Connecting with people about the importance of nutrition requires personal attention. That’s the lesson from Dr. Steven Shapin’s recent book, “Never Pure: Historical Studies of Science as if It Was Produced by People with Bodies, Situated in Time, Space, Culture, and Society, and Struggling for Credibility and Authority.”

Dr. Shapin, a professor of the History of Science at Harvard, traces the history of how people have viewed healthy eating and drinking. In particular, I was interested in the section in which Dr. Shapin discusses the meaning of “expert” in the nutrition science context. He outlines the tension between nutrition as hard science and nutrition as popular culture and does so in a compelling manner.

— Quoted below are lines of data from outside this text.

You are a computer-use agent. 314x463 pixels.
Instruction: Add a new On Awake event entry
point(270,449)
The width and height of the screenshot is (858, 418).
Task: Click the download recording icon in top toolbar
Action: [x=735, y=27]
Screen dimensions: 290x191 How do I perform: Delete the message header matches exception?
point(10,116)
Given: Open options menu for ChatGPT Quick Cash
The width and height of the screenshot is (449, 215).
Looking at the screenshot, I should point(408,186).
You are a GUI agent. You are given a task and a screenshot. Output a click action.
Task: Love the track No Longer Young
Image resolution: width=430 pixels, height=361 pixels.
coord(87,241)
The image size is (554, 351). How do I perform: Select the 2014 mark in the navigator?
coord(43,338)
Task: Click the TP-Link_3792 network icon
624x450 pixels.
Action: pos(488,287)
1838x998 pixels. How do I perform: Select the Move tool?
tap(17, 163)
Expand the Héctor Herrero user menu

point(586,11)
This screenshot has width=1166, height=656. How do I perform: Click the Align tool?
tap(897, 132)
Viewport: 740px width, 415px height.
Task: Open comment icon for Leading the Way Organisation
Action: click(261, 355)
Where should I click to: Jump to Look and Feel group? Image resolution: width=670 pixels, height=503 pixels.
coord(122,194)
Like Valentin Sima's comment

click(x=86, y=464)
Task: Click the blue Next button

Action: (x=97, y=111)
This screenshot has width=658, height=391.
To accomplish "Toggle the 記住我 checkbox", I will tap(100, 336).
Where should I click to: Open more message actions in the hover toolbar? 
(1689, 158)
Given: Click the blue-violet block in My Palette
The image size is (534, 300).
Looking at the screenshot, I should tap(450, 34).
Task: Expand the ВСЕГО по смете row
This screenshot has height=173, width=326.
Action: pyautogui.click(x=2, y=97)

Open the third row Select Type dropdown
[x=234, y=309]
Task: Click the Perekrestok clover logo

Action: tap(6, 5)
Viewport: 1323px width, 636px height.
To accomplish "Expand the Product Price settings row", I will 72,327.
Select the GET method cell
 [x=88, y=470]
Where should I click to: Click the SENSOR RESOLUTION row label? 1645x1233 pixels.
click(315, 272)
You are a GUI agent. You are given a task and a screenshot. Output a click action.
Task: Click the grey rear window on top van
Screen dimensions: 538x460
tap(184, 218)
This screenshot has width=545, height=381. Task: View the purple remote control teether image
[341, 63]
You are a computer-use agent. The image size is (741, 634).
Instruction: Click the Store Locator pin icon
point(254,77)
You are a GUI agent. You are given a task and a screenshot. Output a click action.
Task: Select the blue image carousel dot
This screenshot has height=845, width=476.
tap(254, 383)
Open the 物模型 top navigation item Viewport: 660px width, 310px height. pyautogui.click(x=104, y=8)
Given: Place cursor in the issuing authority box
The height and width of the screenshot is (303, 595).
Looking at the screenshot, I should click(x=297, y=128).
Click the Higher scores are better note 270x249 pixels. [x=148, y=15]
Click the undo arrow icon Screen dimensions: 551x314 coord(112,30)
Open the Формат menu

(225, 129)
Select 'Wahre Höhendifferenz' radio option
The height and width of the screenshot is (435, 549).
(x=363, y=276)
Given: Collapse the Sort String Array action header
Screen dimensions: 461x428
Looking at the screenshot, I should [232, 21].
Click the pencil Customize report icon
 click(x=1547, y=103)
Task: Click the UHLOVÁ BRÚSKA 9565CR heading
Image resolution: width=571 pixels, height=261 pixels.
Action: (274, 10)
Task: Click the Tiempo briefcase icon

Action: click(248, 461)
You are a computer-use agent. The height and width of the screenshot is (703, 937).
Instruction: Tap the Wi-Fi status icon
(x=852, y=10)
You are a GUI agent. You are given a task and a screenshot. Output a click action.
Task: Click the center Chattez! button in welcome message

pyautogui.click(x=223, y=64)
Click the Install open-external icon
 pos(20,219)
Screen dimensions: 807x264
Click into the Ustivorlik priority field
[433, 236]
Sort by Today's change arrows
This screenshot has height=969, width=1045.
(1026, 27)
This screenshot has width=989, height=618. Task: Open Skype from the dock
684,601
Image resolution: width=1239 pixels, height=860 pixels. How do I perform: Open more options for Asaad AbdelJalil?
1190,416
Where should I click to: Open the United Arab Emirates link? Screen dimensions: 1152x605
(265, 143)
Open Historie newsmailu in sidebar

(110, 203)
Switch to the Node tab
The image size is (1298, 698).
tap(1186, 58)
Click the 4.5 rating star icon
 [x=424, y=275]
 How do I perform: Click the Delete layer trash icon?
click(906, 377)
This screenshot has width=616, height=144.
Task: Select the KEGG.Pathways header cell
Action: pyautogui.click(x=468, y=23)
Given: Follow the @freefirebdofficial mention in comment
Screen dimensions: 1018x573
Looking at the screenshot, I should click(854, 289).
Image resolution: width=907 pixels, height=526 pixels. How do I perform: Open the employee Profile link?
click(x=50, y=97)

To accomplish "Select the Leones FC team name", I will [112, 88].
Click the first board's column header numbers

Dr. Shapin begins with a discussion of the mainstream hard scientific view of nutrition. His narrative draws parallels between the standard clinical dietary focus of eating to avoid heart disease, diabetes and cancer and the prescription of medicine. Rather than treating food as an aspect of an individual’s life, the hard scientists sterilize it with talk of disease control.

I was struck by the thought that while people “eat to live,” food plays a much more important role in an individual’s daily social experience than a comparison to aspirin would suggest. Dr. Shapin describes how the academic nutritionist will expound on the virtues of healthy eating by describing how certain foods will reduce the population risk of diabetes by X% when their audience really desires personalized responses to personal concerns.

By contrast, nutrition experts were compared with the popular “experts” such as Dr. Atkins. Unlike the scientists, Dr. Atkins marketed his materials with personal testimonials of how a low-carbohydrate diet immensely improved the lives of actual people. Representing the individual allowed Dr. Atkins to touch on the immediately appreciable aspects of food and dieting choices: the actual results of personal choices.  (Of course, it didn’t hurt the popularity of the Atkins diet that that it gave permission to eat as much of what you wanted of the foods you were not supposed to be eating.)

It is true that as a nutritionist I resort to research to back my recommendations on the right foods to eat.  But unlike some scientists who attempt to take a dogmatic approach and advise people to avoid certain foods, I believe that it is more important to choose to eat what you enjoy and to enjoy sensible portions. At PepsiCo we are investigating how individual dietary behavioral change can be encouraged. Clearly, future health risks are a motivator for only a small percentage of the population.

This holiday season I have been practicing the individual demonstration approach to illustrate correct portions in the work cafeteria.  And on Christmas Eve, I made sure to leave Santa a sensible snack!